• _Given text_
- Opening Delimiter -

Holding: The Court affirmed the Tenth Circuit, holding Oklahoma’s 'especially heinous, atrocious, or cruel' aggravating factor unconstitutionally vague, invalidating the death sentence and allowing the state to conduct new sentencing proceedings.

Real World Impact:
  • Vacates a death sentence and allows the state to retry sentencing.
  • Requires states to narrow 'heinous, atrocious, or cruel' language before using it.
  • Presses state courts to adopt clear standards for imposing death sentences.
Topics: death penalty, vague criminal laws, jury instructions, state sentencing

Summary

Background

A man convicted of murdering a husband and brutally attacking his wife in Oklahoma was sentenced to death after a jury found two statutory aggravating factors. State courts affirmed the conviction and sentence. The federal appeals court reviewed one aggravating factor — that the murder was “especially heinous, atrocious, or cruel” — and held that the phrase was too vague, vacated the death sentence, and barred execution while allowing the state to retry the sentencing question. The State asked the Supreme Court to decide whether that aggravating phrase was constitutional.

Reasoning

The core question was whether the words used in the statute gave juries meaningful guidance so death sentences would not be arbitrary. The Court relied on earlier decisions saying capital statutes must channel jury discretion. It concluded that the Oklahoma language, as applied by Oklahoma courts then, did not sufficiently limit jury discretion. The Court rejected the State’s argument that shocking facts alone save the statute. The Supreme Court affirmed the appeals court’s judgment and left the door open for the state to conduct new sentencing proceedings under constitutionally acceptable rules.

Real world impact

The ruling means this use of “especially heinous, atrocious, or cruel” cannot support a death sentence unless the state supplies a narrowing rule that gives juries clear standards. The immediate effect was to vacate the sentence at issue and permit the state to revisit sentencing. States with similar wording must ensure clearer limits before seeking the death penalty.

Dissents or concurrances

Justice Brennan, joined by Justice Marshall, concurred only to say he would bar any reimposition of the death penalty because he views it as always unconstitutional.

- Closing Delimiter -

• _Dataset section_
- Opening Delimiter -

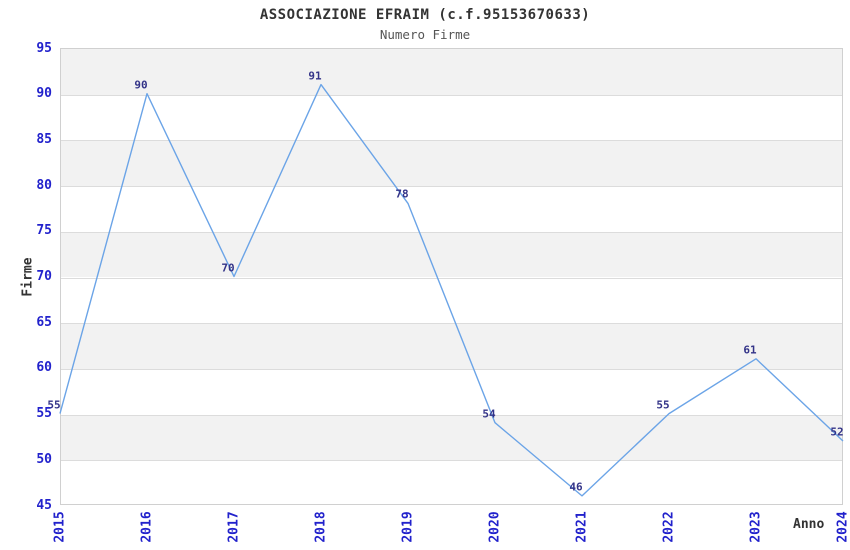 The width and height of the screenshot is (850, 550). I want to click on data-point-label: 78, so click(402, 194).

- Closing Delimiter -

• _Required work_
Transcribe the entire case summary on Oklahoma's "especially heinous, atrocious, or cruel" aggravating factor word for word. You can set the listing aside; nothing here depends on it.

• _Output for this exercise_
Holding: The Court affirmed the Tenth Circuit, holding Oklahoma’s 'especially heinous, atrocious, or cruel' aggravating factor unconstitutionally vague, invalidating the death sentence and allowing the state to conduct new sentencing proceedings.

Real World Impact:
  • Vacates a death sentence and allows the state to retry sentencing.
  • Requires states to narrow 'heinous, atrocious, or cruel' language before using it.
  • Presses state courts to adopt clear standards for imposing death sentences.
Topics: death penalty, vague criminal laws, jury instructions, state sentencing

Summary

Background

A man convicted of murdering a husband and brutally attacking his wife in Oklahoma was sentenced to death after a jury found two statutory aggravating factors. State courts affirmed the conviction and sentence. The federal appeals court reviewed one aggravating factor — that the murder was “especially heinous, atrocious, or cruel” — and held that the phrase was too vague, vacated the death sentence, and barred execution while allowing the state to retry the sentencing question. The State asked the Supreme Court to decide whether that aggravating phrase was constitutional.

Reasoning

The core question was whether the words used in the statute gave juries meaningful guidance so death sentences would not be arbitrary. The Court relied on earlier decisions saying capital statutes must channel jury discretion. It concluded that the Oklahoma language, as applied by Oklahoma courts then, did not sufficiently limit jury discretion. The Court rejected the State’s argument that shocking facts alone save the statute. The Supreme Court affirmed the appeals court’s judgment and left the door open for the state to conduct new sentencing proceedings under constitutionally acceptable rules.

Real world impact

The ruling means this use of “especially heinous, atrocious, or cruel” cannot support a death sentence unless the state supplies a narrowing rule that gives juries clear standards. The immediate effect was to vacate the sentence at issue and permit the state to revisit sentencing. States with similar wording must ensure clearer limits before seeking the death penalty.

Dissents or concurrances

Justice Brennan, joined by Justice Marshall, concurred only to say he would bar any reimposition of the death penalty because he views it as always unconstitutional.